Tenho uma malapata com o escritor Malcolm Lowry. Adoro-lhe a turbulência, as bebedeiras e o Debaixo do Vulcão (Under the Volcano para o caso do meu amigo Victor Melo e a sua Lídia estarem em Massachussets, no meio da neve, a ler esta prosa).
E do Vulcão comprei já 158 exemplares. Não confundam esta amarga precisão com jactância: juro não comprar nem mais um. Mês a mês, comprava um livro e dois desapareciam. Quando chegava a Feira do Livro pedia desconto nas bancas e trazia uma dúzia. Os Vulcões entram-me em casa e desaparecem de mansinho: evaporam-se, volatilizam-se.

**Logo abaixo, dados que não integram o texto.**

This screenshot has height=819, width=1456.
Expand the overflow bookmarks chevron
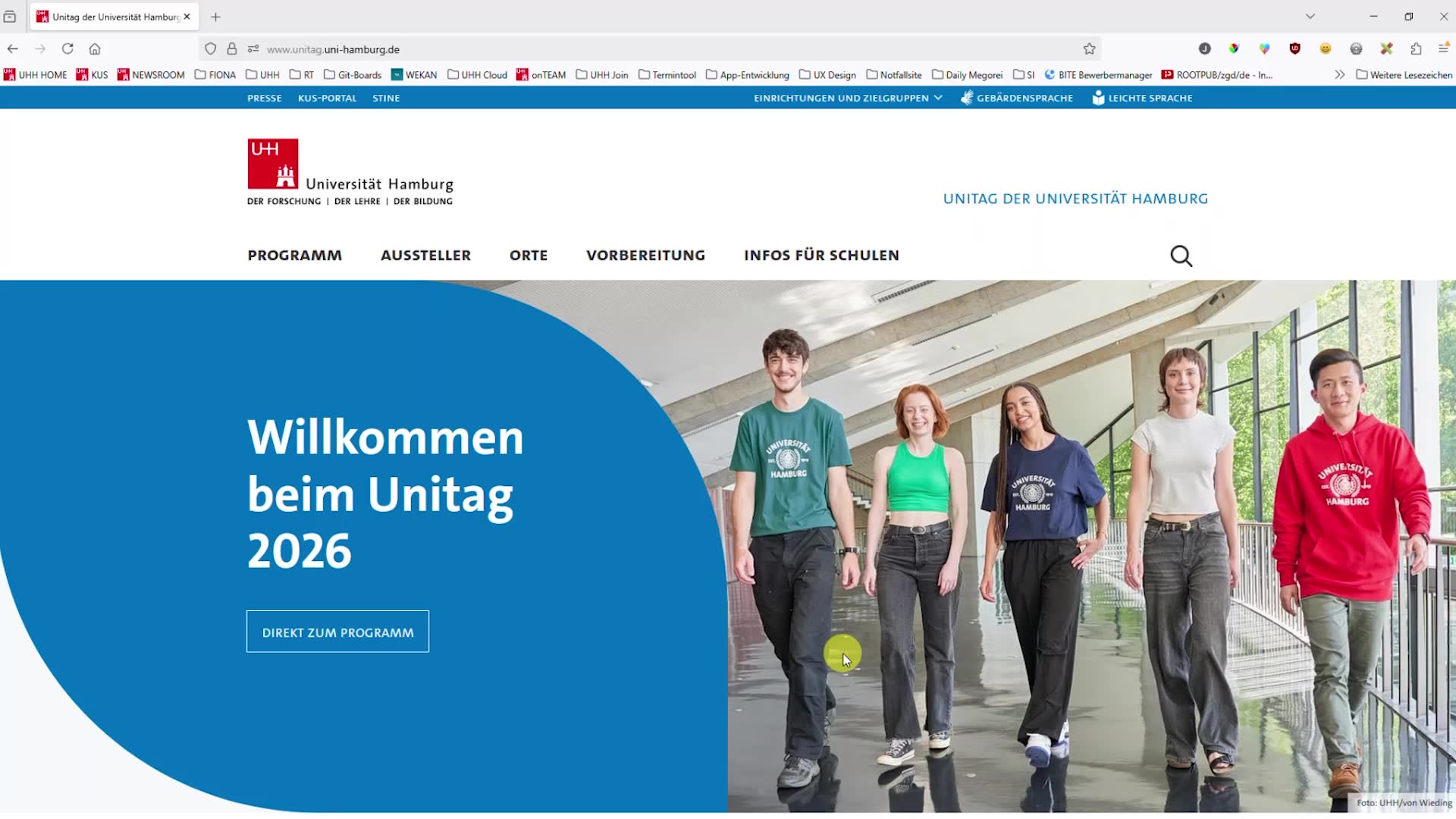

Um amigo mandou-me o epitáfio de Lowry:
Malcolm Lowry,
Perdido e achado em Bowery,
Se a sua prosa floria,
Por vezes também deprimia,
Vivia de noite,
E bebia de dia,
E morreu de pé,
A tocar o Ukelele.
Parafraseando o epitáfio, também os livros entravam de noite, desapareciam de dia. Seja o que for é uma coisa que lhes dá. Não tenho nem um. Sou espírita — se vivesse no Brasil seria pai-de-santo. Não interessa, nem invocando o espírito argentino e labiríntico de Borges consegui achar as ruínas circulares onde estes livros vão parar. Indigno, reconheço que o mescal é uma estranha forma de refutar a realidade, mas, nos meus momentos mais alucinados, acredito que exista algures uma biblioteca de perdidos e achados onde um dia, comovidos e fraternos, eu e os 158 Vulcões nos reencontraremos.
P.s. – Escrevi este texto há anos. Comprei, entretanto, o centésimo quinquagésimo nono Vulcão. Fui agora, depois de começar a escrever este texto, vê-lo à estante. Já lá não está.